▶ What to produce
For the word "agent", copy every line of the material that includes it.

▶ Data for the task

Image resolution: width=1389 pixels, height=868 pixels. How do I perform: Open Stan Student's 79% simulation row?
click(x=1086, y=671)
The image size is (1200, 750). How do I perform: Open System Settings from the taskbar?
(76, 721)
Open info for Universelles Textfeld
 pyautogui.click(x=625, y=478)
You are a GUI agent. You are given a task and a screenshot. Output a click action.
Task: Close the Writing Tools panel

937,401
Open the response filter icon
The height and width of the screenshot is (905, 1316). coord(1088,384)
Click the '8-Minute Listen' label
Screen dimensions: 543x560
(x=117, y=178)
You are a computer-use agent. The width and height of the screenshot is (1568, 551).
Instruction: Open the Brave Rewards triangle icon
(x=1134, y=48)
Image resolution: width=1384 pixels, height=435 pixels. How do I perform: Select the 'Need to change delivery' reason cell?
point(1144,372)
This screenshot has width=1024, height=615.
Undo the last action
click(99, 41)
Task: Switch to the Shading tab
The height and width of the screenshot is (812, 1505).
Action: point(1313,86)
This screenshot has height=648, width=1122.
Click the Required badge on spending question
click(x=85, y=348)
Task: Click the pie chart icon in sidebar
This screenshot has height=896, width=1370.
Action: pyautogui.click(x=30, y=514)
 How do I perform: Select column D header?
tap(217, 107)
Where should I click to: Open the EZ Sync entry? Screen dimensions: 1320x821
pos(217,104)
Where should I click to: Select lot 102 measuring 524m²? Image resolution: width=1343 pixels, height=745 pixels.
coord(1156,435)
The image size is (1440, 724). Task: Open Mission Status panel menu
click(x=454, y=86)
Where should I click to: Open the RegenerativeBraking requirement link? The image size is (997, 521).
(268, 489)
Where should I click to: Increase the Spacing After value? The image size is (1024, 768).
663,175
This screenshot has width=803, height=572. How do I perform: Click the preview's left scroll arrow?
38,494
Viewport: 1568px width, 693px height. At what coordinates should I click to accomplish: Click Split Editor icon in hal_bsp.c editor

▶ Answer box
You are a GUI agent. You are given a task and a screenshot. Output a click action.
You are a computer-use agent. The width and height of the screenshot is (1568, 551).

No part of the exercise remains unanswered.